START AVAILABLE RECORDS

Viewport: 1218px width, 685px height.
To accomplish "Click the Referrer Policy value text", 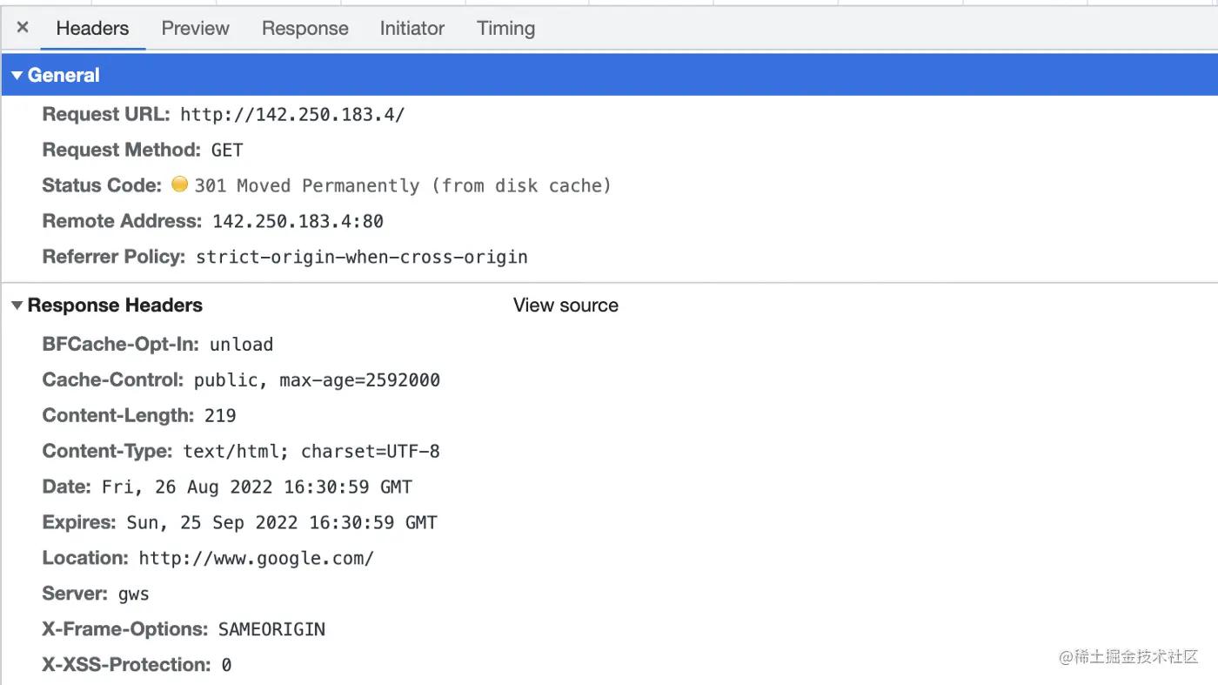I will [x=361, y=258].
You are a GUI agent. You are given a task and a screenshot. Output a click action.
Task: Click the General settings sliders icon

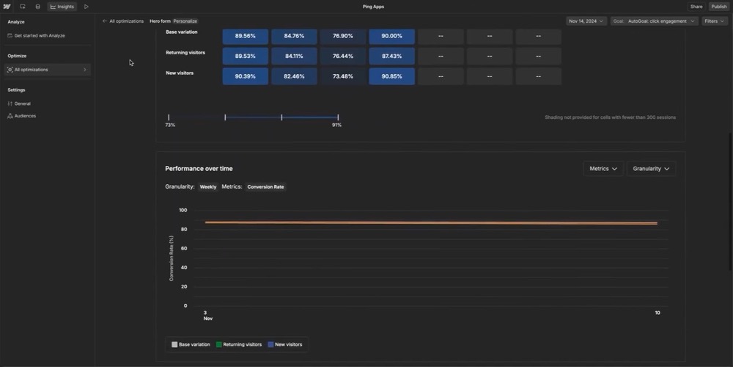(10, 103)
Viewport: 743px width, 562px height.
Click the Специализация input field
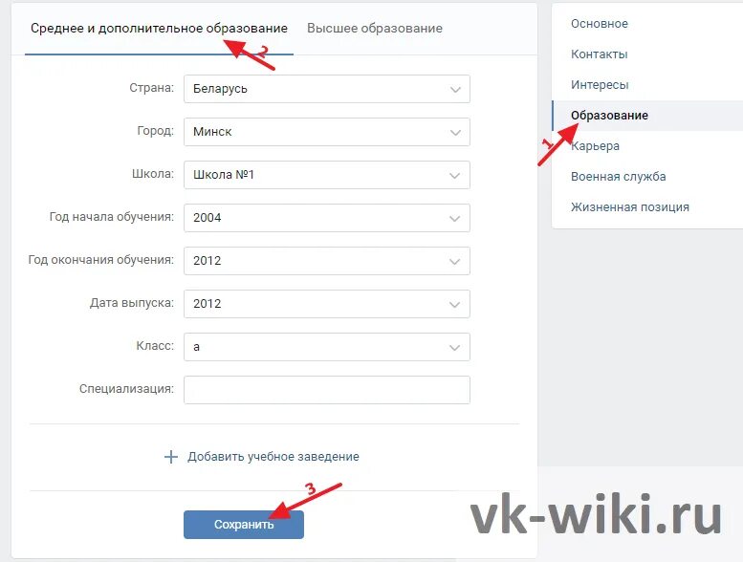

END AVAILABLE RECORDS

> DIRECTIONS FOR THIS TASK
Check each line of the data for the word "width", then state only how many lines hold it.

> REPLY
2